Gordon Brown will offer British help to the Nigerian government – to fight rebels in the oil-producing Niger delta – at a meeting in London next week with President Umaru Yar'Adua, Downing Street said.
The prospect of British intervention in the delta conflict has prompted the end of a ceasefire in the region and drawn accusations of neo-colonialism from rebel groups. They also accuse the Nigerian government of illegal actions.

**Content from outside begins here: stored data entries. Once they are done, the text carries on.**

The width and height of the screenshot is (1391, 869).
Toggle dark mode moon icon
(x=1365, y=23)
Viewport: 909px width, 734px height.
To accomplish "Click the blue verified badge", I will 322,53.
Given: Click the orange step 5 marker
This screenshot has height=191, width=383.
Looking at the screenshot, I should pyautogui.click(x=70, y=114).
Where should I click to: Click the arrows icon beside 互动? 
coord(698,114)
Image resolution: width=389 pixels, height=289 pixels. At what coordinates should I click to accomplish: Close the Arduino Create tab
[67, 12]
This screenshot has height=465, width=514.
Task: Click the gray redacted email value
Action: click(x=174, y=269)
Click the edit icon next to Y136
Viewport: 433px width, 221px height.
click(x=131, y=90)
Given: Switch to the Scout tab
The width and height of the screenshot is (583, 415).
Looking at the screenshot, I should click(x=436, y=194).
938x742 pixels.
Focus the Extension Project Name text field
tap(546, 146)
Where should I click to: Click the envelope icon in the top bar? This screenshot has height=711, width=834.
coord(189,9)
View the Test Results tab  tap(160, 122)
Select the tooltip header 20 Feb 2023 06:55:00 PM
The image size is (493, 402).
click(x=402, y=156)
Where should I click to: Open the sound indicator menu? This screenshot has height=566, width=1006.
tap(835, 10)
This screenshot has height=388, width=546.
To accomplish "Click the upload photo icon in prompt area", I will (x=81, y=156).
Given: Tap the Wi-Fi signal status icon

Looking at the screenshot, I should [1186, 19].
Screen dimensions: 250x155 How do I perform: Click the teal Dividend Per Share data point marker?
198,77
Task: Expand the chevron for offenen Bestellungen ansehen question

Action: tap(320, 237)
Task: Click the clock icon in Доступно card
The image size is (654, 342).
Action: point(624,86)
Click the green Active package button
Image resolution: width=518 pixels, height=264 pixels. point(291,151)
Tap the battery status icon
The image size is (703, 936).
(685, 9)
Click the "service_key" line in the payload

The Prime Minister's official spokesman said the focus will be on providing training for the Nigerian military. He said: "Oil supply from Nigeria has been undermined by insecurity in the Niger delta. This is bad for the local population, bad for workers, bad for the Nigerian government and the stability of the whole region. The President of Nigeria is visiting London next week and the Prime Minister will have an opportunity to discuss these issues with him then."
Mr Brown's statement on Wednesday that Britain stood "ready to give help to the Nigerians to deal with the lawlessness that exists in this area and to achieve levels of production that Nigeria is capable of", led to a rebel group called the Movement for the Emancipation of the Niger Delta (Mend) to say it will call off its ceasefire today.
In another blow to the prospect of a peaceful resolution to the crisis in the delta, a senior UN official chosen by Nigeria to organise peace talks resigned after militant groups questioned his neutrality. Ibrahim Gambari, a special adviser to the secretary general, Ban Ki-moon, was Nigeria's envoy to the United Nations in 1995 when the writer Ken Saro-Wiwa and eight other oil activists were hanged by the military government of Sani Abacha.
Mr Gambari had said he would seek a 90-day truce with militants to pave the way for formal talks but Mend and other groups had rejected his involvement, saying he had defended Mr Abacha's actions against international condemnation.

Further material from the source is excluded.